A Catholic priest who had been reported kidnapped has been found dead in central Mexico. He’s the third priest to die under violent circumstances in the past week.

Prosecutors in Morelos state said a relative identified the body of Father Moises Fabila Reyes, 83. Even though he appears to have died of a heart attack, his death is considered suspicious, since he was kidnapped in early April.

On Thursday, Cardinal Carlos Aguiar Retes, archbishop of Mexico City, sent out a statement, asking for “Our Lady of Guadalupe to intervene for him before her Son.”

“We join the grief that seizes the family and friends of Father Moisés Fabila, we raise our prayers to God for the eternal rest of his soul, and may Our Lady of Guadalupe give them comfort,” Aguiar Retes wrote.

Fabila Reyes worked in the Shrine of Our Lady of Guadalupe. The church, located in Mexico City, is one of the most popular pilgrimage sites in the world. The number of faithful visiting it every Dec. 12, feast of the Madonna of Guadalupe can reach 5 million.

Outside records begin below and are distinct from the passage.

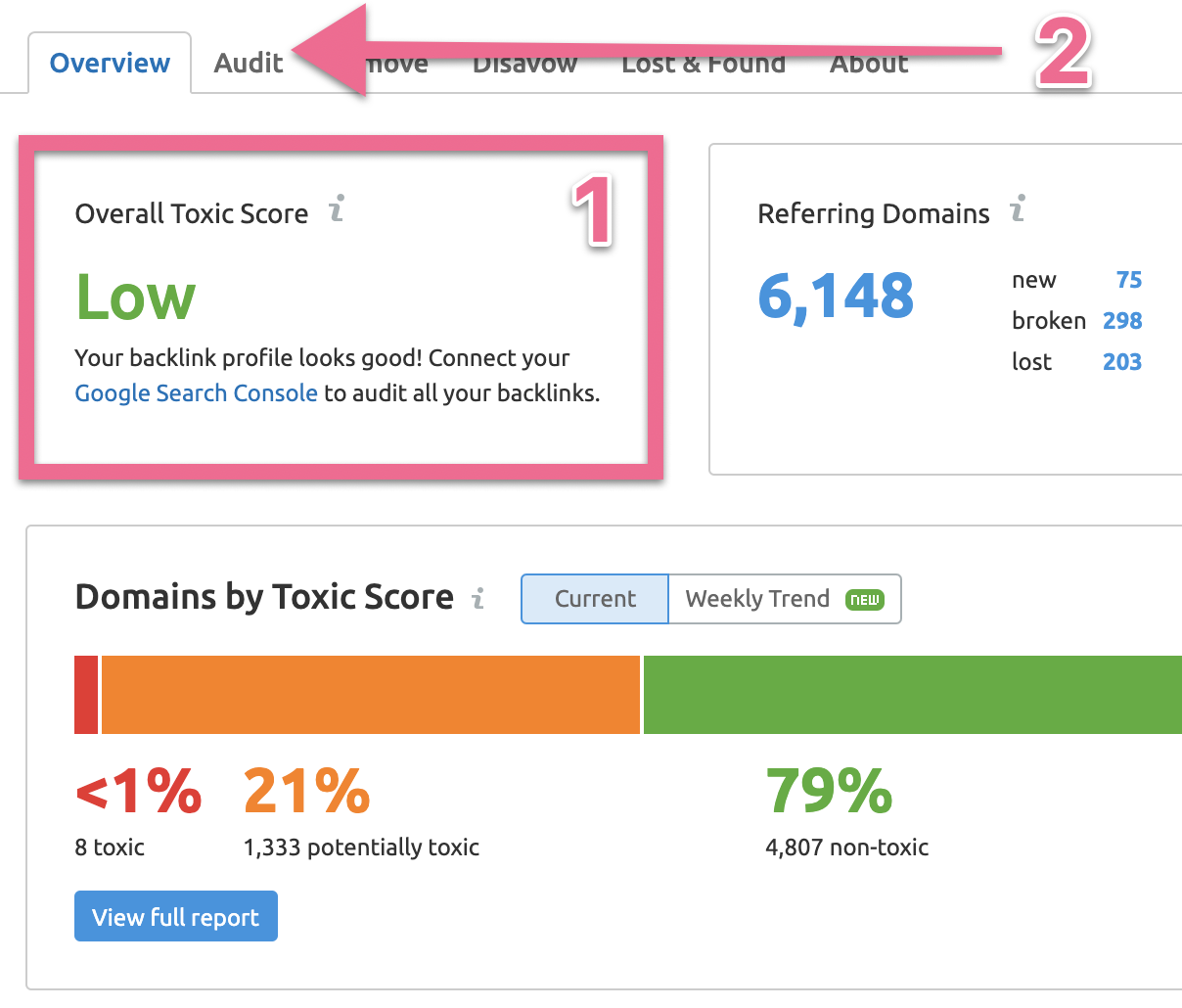Open the Lost & Found tab
1182x1008 pixels.
click(704, 66)
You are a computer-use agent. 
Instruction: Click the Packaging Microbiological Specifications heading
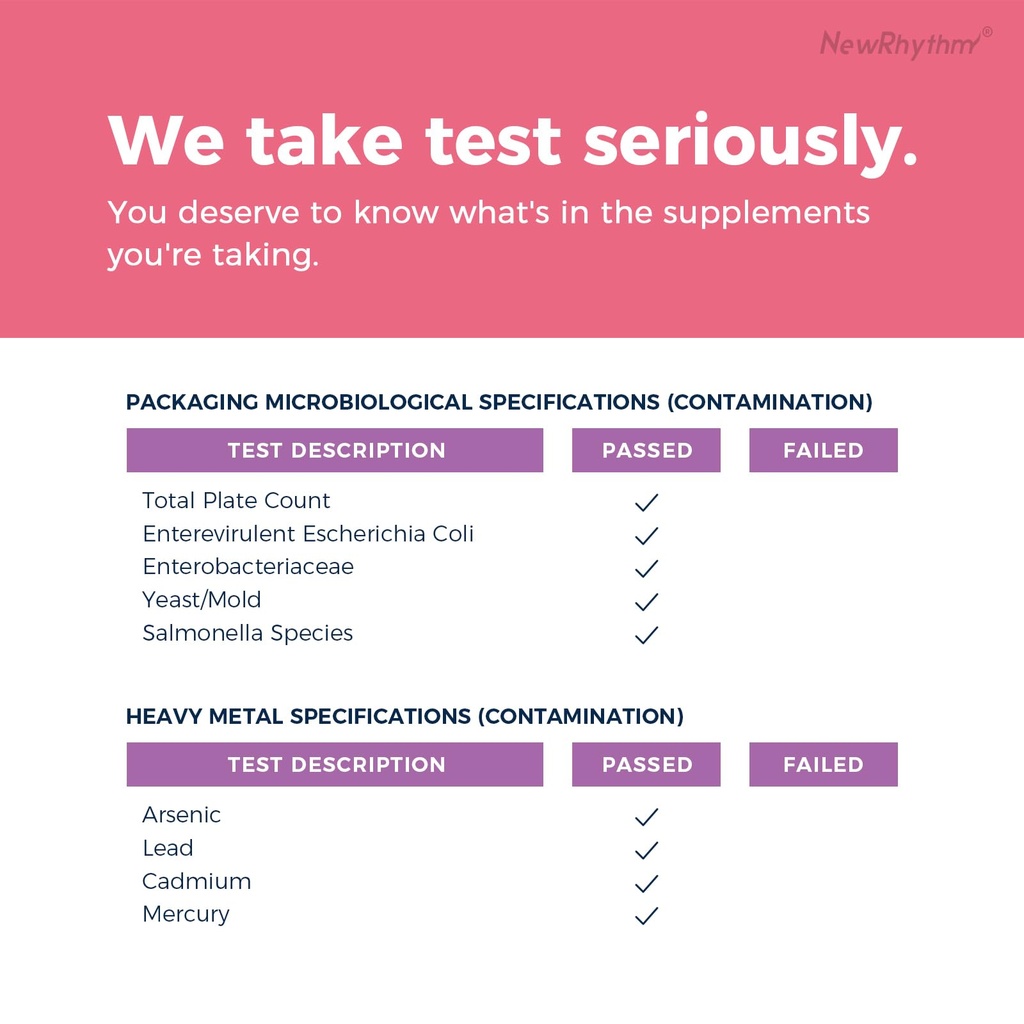(499, 402)
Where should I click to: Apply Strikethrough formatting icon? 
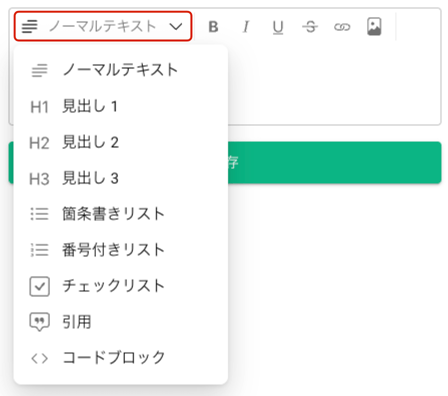(x=310, y=27)
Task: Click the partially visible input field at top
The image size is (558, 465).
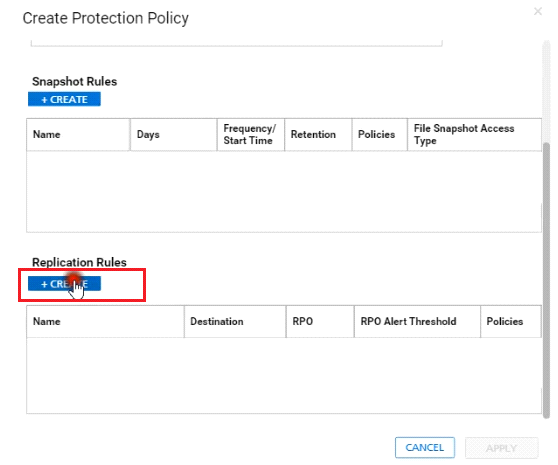Action: 237,43
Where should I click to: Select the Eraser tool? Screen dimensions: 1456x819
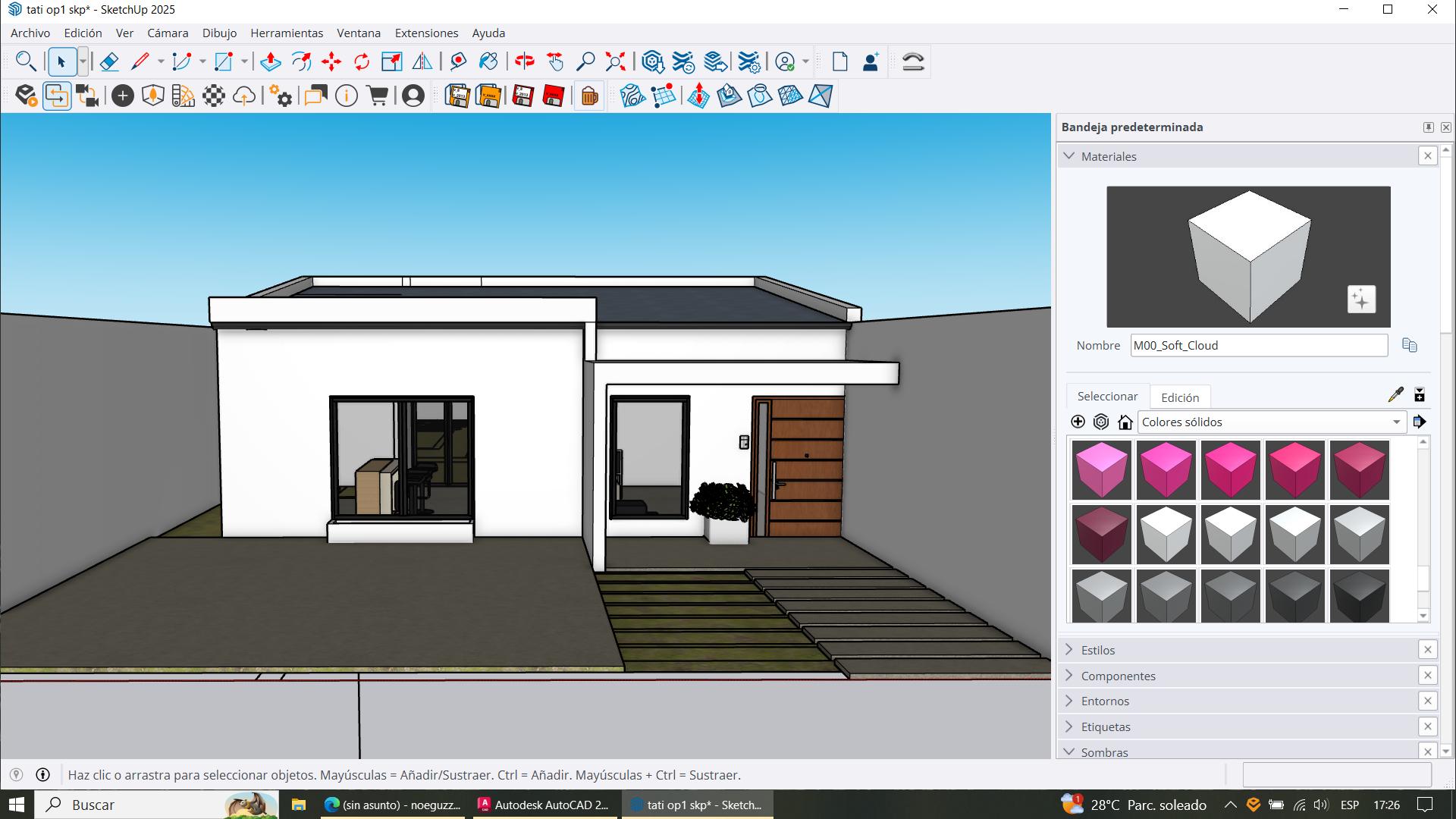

The prosecutor’s office said Thursday that relatives had reported that Fabila Reyes was missing to federal anti-kidnapping prosecutors in Mexico City. He was taken in Cuernavaca, in the state of Morelos, one of the most afflicted by organized crime.

The Catholic Multimedia Center said the priest had been on vacation when he was abducted April 3 in Morelos. His family reportedly paid a ransom of over $100,000. According to Heraldo de Mexico, preliminary investigation shows he couldn’t survive the conditions he was kept in.

On April 20, Father Juan Miguel Contreras was shot to death inside a church on the outskirts of Guadalajara, as he was hearing confessions. The day before, Father Rubén Alcántara, Vicar General of the Diocese of Cautitlan Izalli, outside Mexico City, was stabbed to death.

After the death of Contreras, Cardinal José Francisco Robles Ortega, the Archbishop of Guadalajara, said: “We make an urgent call to build a culture of peace and reconciliation. These lamentable events call all of us to a much deeper and sincere conversion. It is time to look honestly at our culture and society, and to ask ourselves why we have lost respect for life and for the sacred.”

Five priests have been killed since the year began, putting the death toll of Catholic clergy at 24 since December 2012, when the six-year administration of President Enrique Pena Nieto began.

This means that Mexico, the country with the second largest Catholic population in the world, is more dangerous for a priest than Syria or Iraq, where the so-called Islamic State is perpetrating genocide against Christians and other minority groups.

(Material from The Associated Press was used in this report.)